It positively astounds me how entrenched I become in solving a problem about which I could care less! It’s a classic case of stewing about an answer without knowing the question, or at least without having first canvassed the relevance of the question before diving into the murky depths to look for a solution. Small wonder I end up going in circles! Don’t say dog chasing its own tail to me! It is an utterly pointless exercise to attempt to resolve something that doesn’t matter.
Put that way, it no doubt seems unlikely that anyone would obsess about something that doesn’t matter. But we do it all the time. If for example we are disturbed by the nature of our relationship with another, we frequently dwell at length upon an examination of the cause of the disturbance, the possibility that the root of the problem is either oneself or the other person, the gymnastics of handling future associations with that person and so on. All so much pious claptrap! We have to back up and ask ourselves, “Will it change my life?” If the answer is “No!” then forget it! Otherwise – to continue the metaphor – the tail wags the dog, a secondary part controls the whole. Certainly it is inevitable that change of circumstances will precipitate divergences; disagreements between people will always arise. By failing to ask ourselves the relative importance of such change or altercation we risk pursuing a lost cause.

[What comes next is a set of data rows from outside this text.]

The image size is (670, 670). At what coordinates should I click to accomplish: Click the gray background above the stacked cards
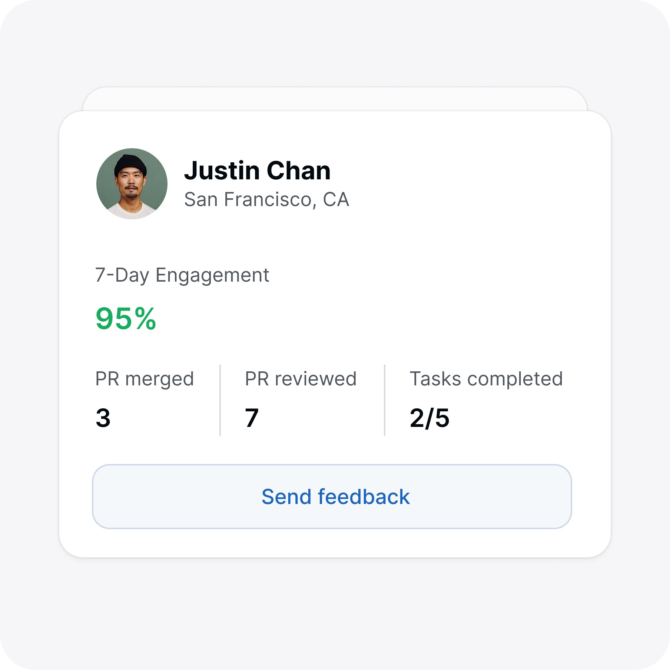(x=335, y=43)
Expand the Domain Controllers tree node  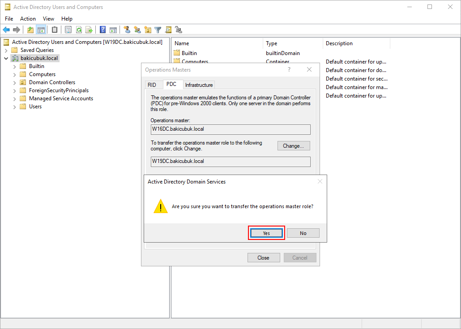coord(15,82)
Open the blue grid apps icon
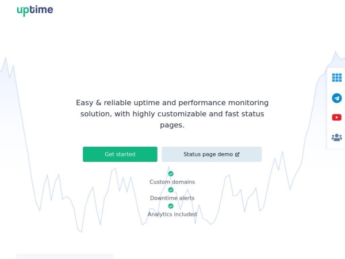The height and width of the screenshot is (259, 345). click(336, 78)
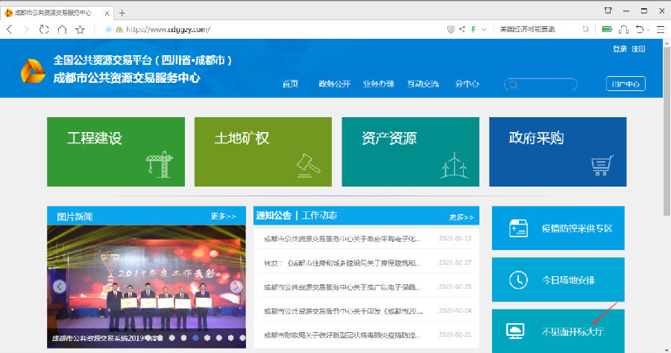Bookmark this page with the star icon
Image resolution: width=671 pixels, height=353 pixels.
coord(80,29)
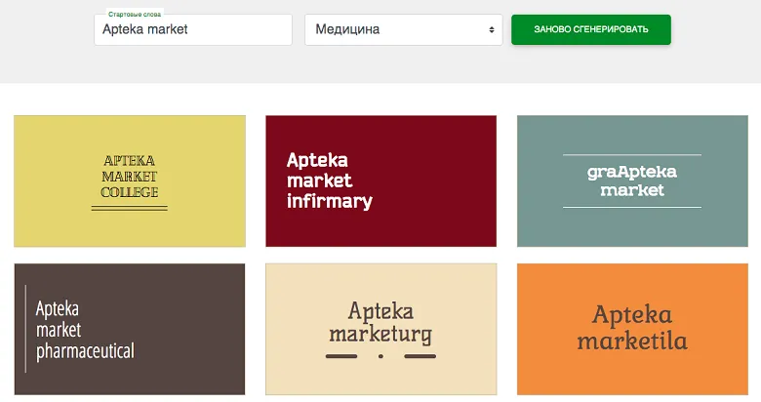Click the "Apteka market" start words input
This screenshot has width=761, height=402.
click(193, 30)
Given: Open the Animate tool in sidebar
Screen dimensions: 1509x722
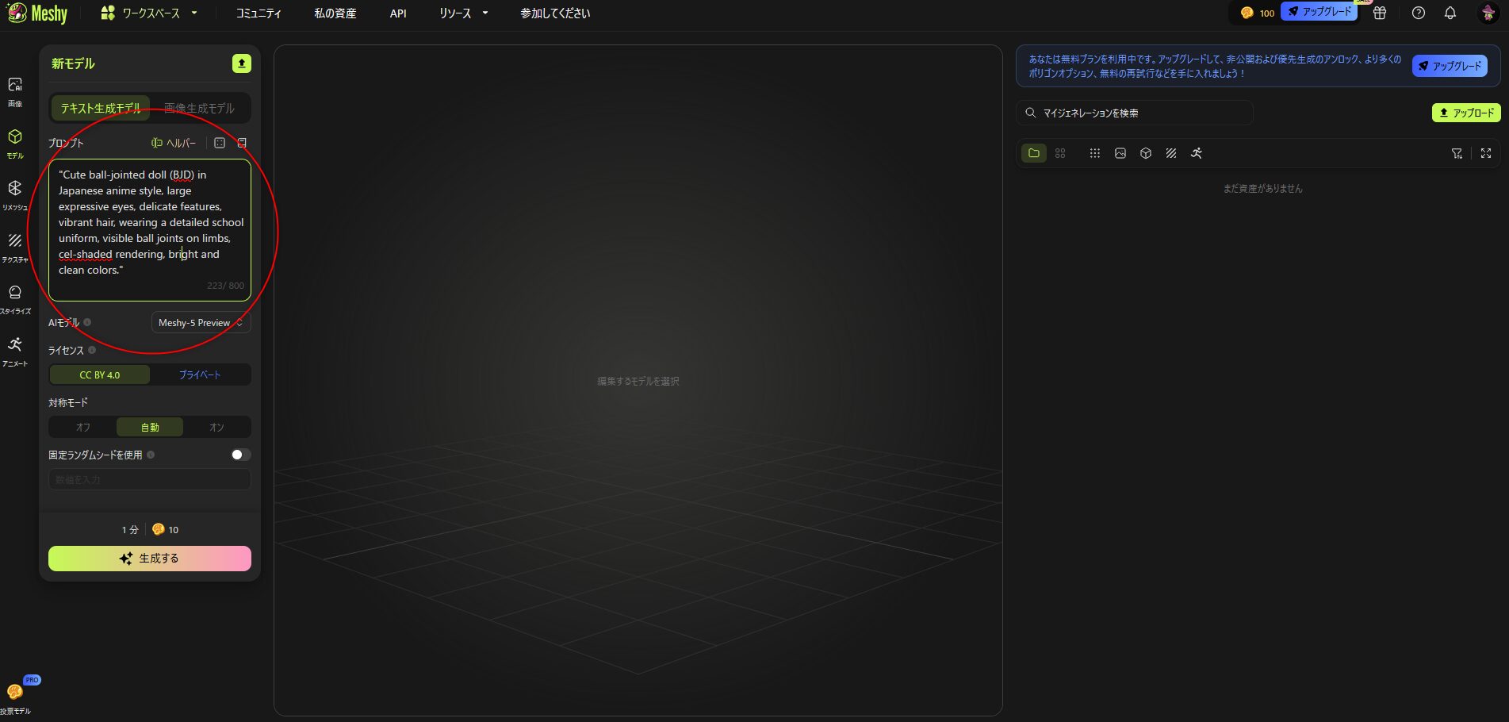Looking at the screenshot, I should click(15, 349).
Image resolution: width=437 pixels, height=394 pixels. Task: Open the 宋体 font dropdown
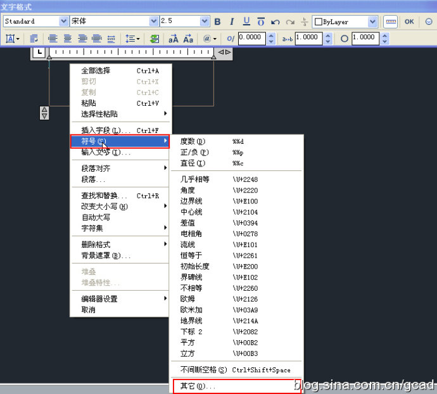[153, 22]
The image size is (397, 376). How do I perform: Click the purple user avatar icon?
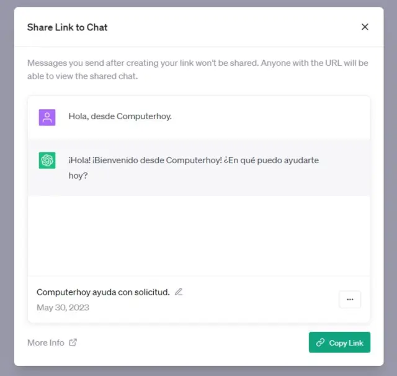click(47, 117)
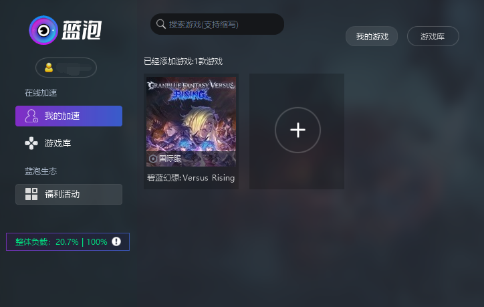This screenshot has height=307, width=484.
Task: Click the yellow user avatar icon
Action: coord(49,68)
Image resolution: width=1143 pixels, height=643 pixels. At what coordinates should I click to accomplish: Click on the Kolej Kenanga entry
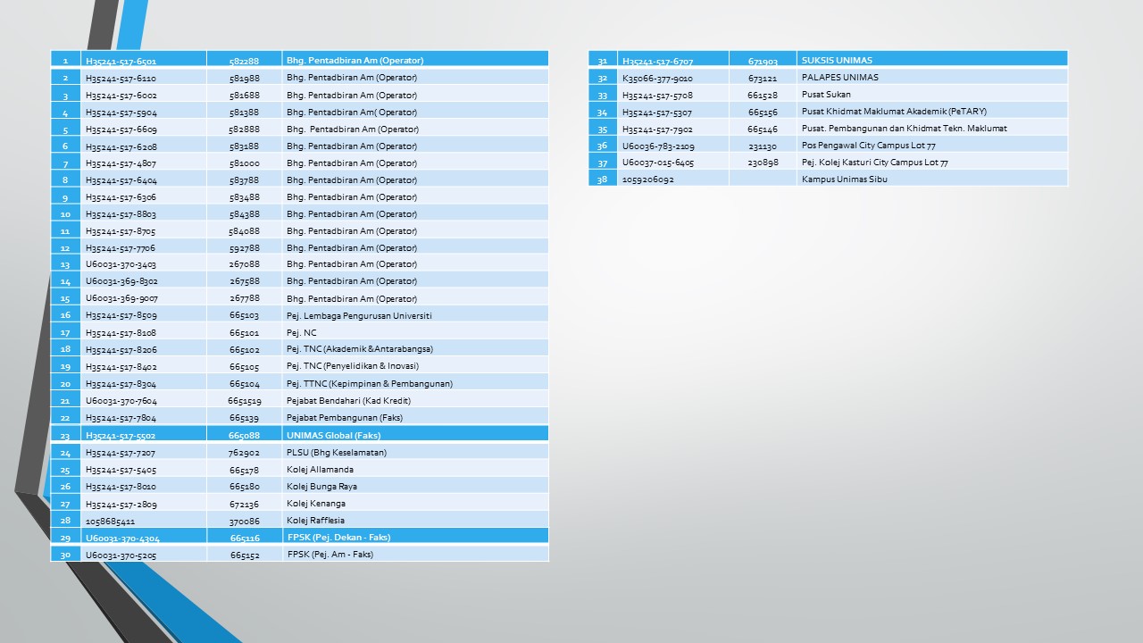[315, 504]
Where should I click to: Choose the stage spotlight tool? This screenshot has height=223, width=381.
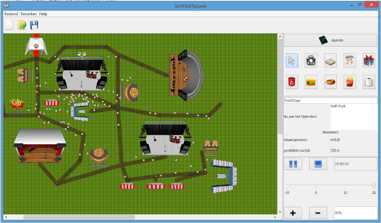coord(311,61)
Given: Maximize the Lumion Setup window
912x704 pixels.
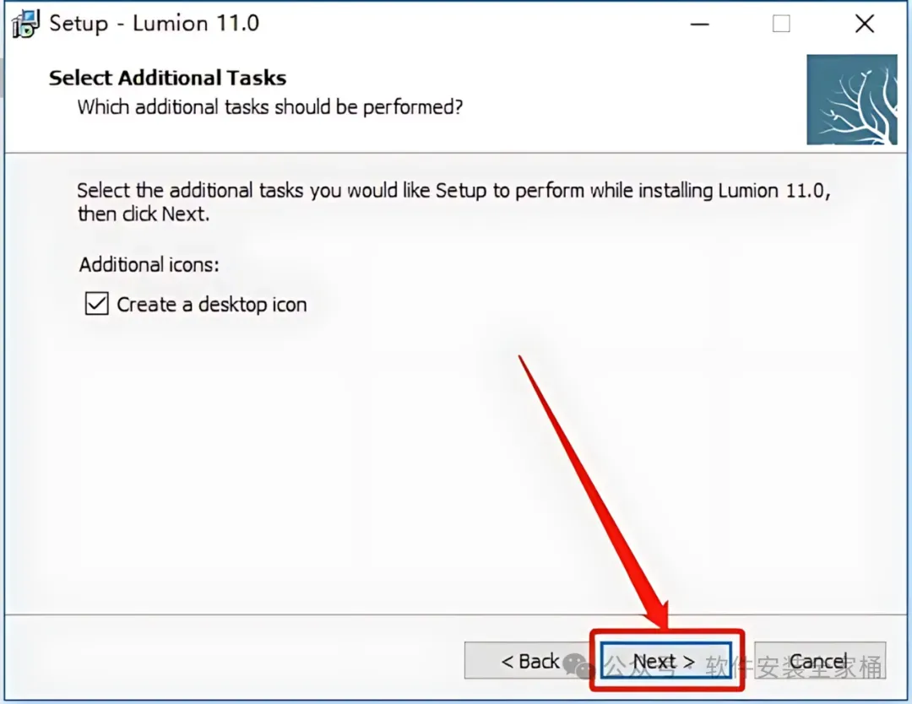Looking at the screenshot, I should point(781,24).
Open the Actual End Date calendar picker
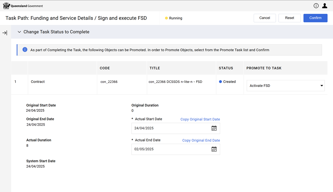The width and height of the screenshot is (333, 192). point(214,149)
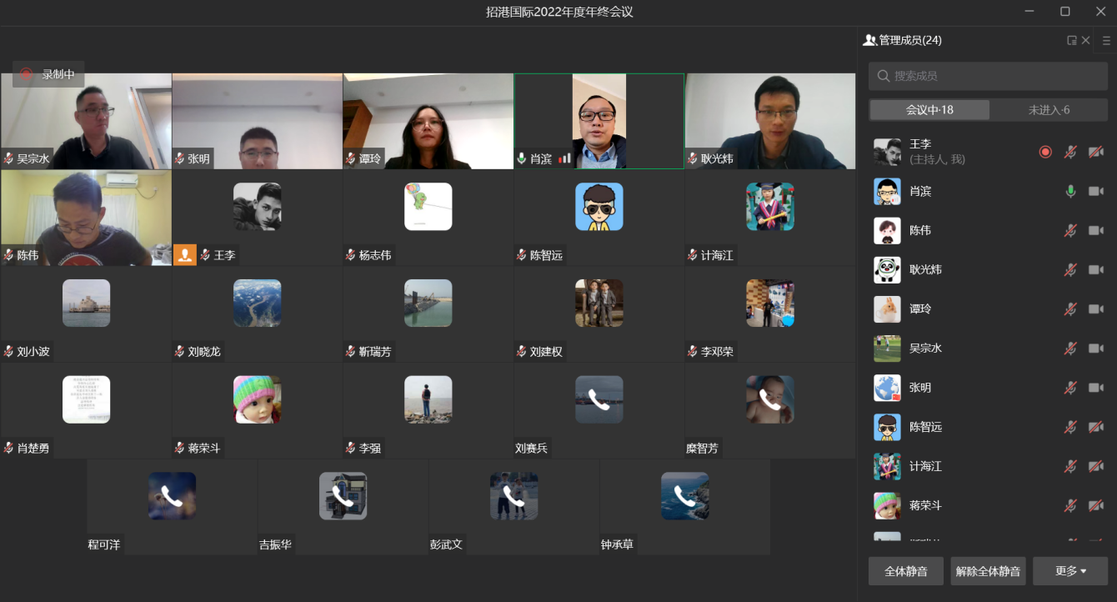This screenshot has height=602, width=1117.
Task: Pop out the member management panel
Action: (1071, 40)
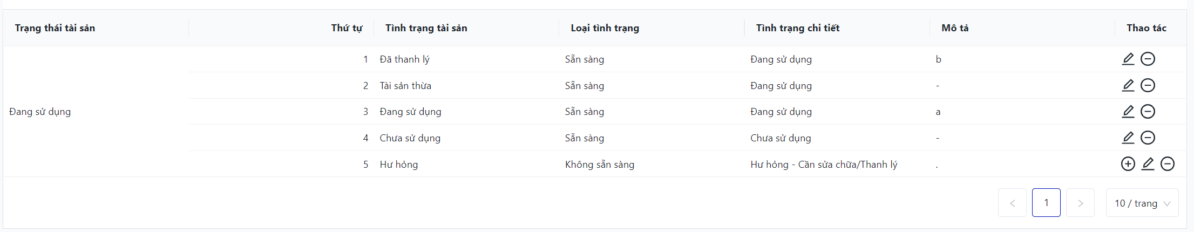
Task: Click 'Loại tình trạng' column header
Action: coord(605,28)
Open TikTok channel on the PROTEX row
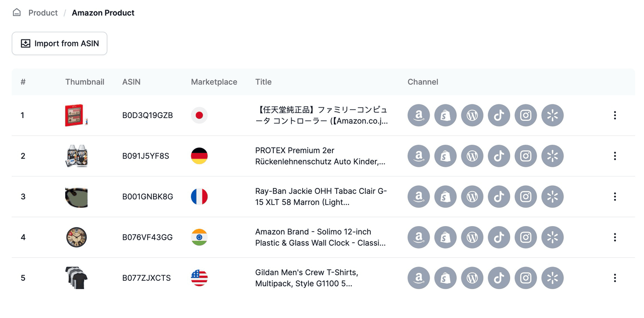 click(x=499, y=156)
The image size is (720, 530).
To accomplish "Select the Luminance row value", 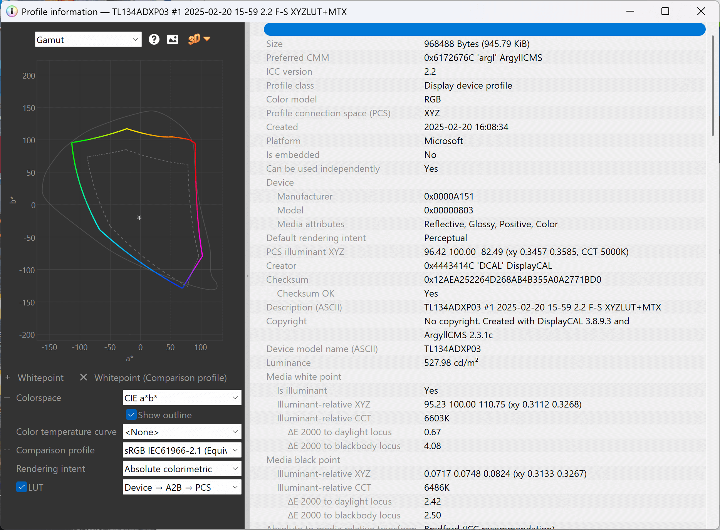I will pyautogui.click(x=451, y=363).
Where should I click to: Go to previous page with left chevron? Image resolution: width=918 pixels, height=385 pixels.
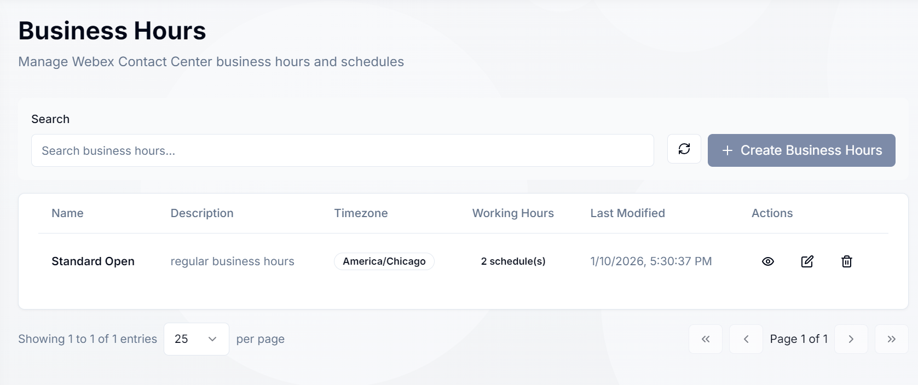(x=746, y=339)
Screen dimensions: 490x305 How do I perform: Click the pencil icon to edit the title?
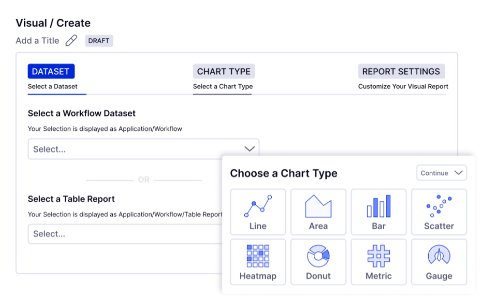pyautogui.click(x=71, y=40)
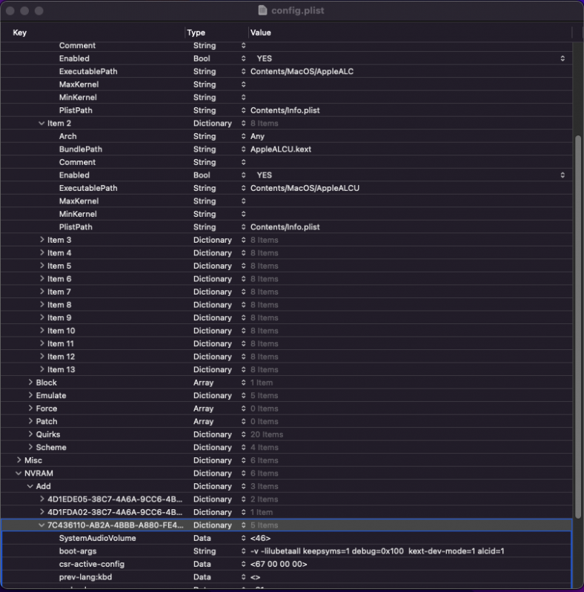Viewport: 584px width, 592px height.
Task: Collapse the Item 2 dictionary
Action: [x=42, y=124]
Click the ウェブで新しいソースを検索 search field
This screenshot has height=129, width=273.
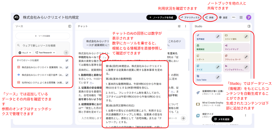[x=42, y=45]
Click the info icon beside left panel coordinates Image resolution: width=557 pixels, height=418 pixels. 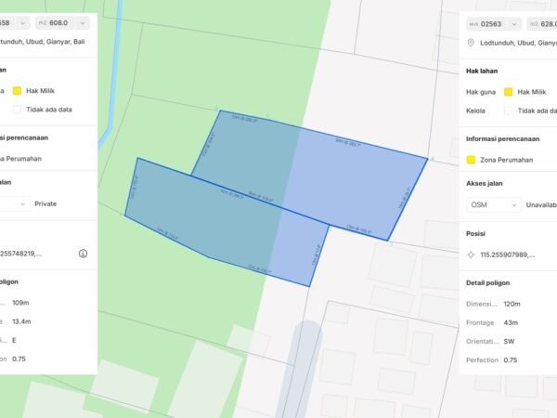point(83,253)

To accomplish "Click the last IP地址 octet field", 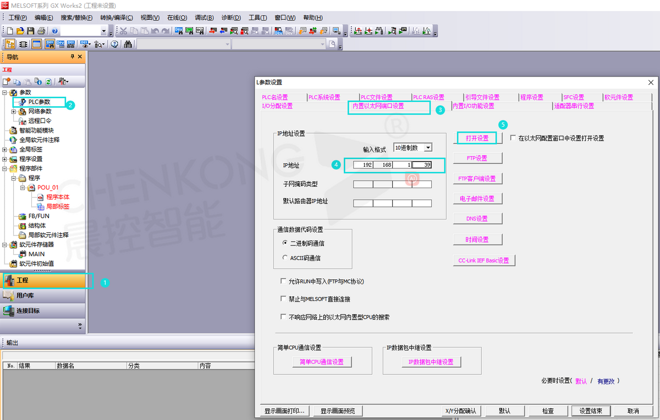I will tap(422, 165).
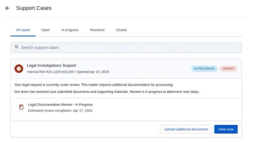260x142 pixels.
Task: Click the Internal Ref case number line
Action: coord(68,72)
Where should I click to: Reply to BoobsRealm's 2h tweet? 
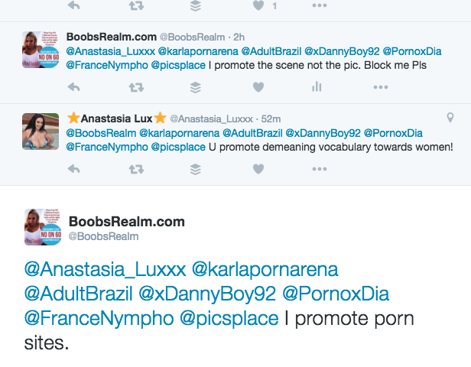[74, 87]
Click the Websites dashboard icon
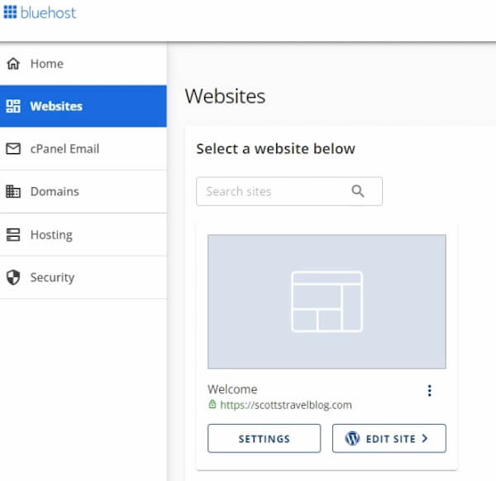 13,106
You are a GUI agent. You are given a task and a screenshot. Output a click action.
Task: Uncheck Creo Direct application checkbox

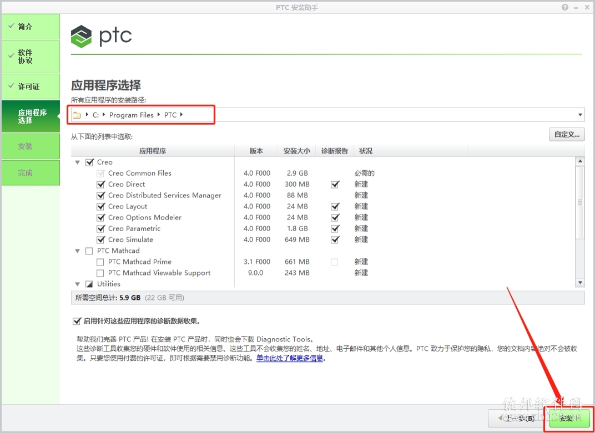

If part of the fallout from an uncomfortable situation is that the parties lean away from one another, sometimes it is best just to let things fall where they may. It is characteristic of the insoluble problem that people are often driven more by control than goodwill, a bad recipe for any undertaking and certainly one that disguises the objective. Sadly at times the objective isn’t patching things up, but rather blame. This too begs the question, “Why bother?” When it comes to human relationships there are no end of reasons to blame others. In the end it is better to go your own way than to persist in what will inevitably fail.
It is nonetheless not a simple matter to let go. Habit alone is a palpable counterweight to renegade behaviour. And there can easily be fear of loss, anxiety about looming loneliness, quite aside from the pragmatic considerations of family, friends, security, etc. Yet equally it is shallow to pretend to rise above an unbearable or unforgivable annoyance for so-called ulterior motives. Few of us can sustain such strategic behaviour for long or without damaging compromise. If you can’t find a reason to stay then think of a reason to leave. If the horizon is brighter it is at least worth a try to head in the other direction. This doesn’t mean burning bridges or inflicting irreparable vitiation, just ignoring the situation. Who knows, maybe the dilemma will resolve itself even if our meddling hasn’t. Meanwhile, get on with doing what makes you happy and forget the rest! That way you’ll likely do the least harm until you can recall why you care.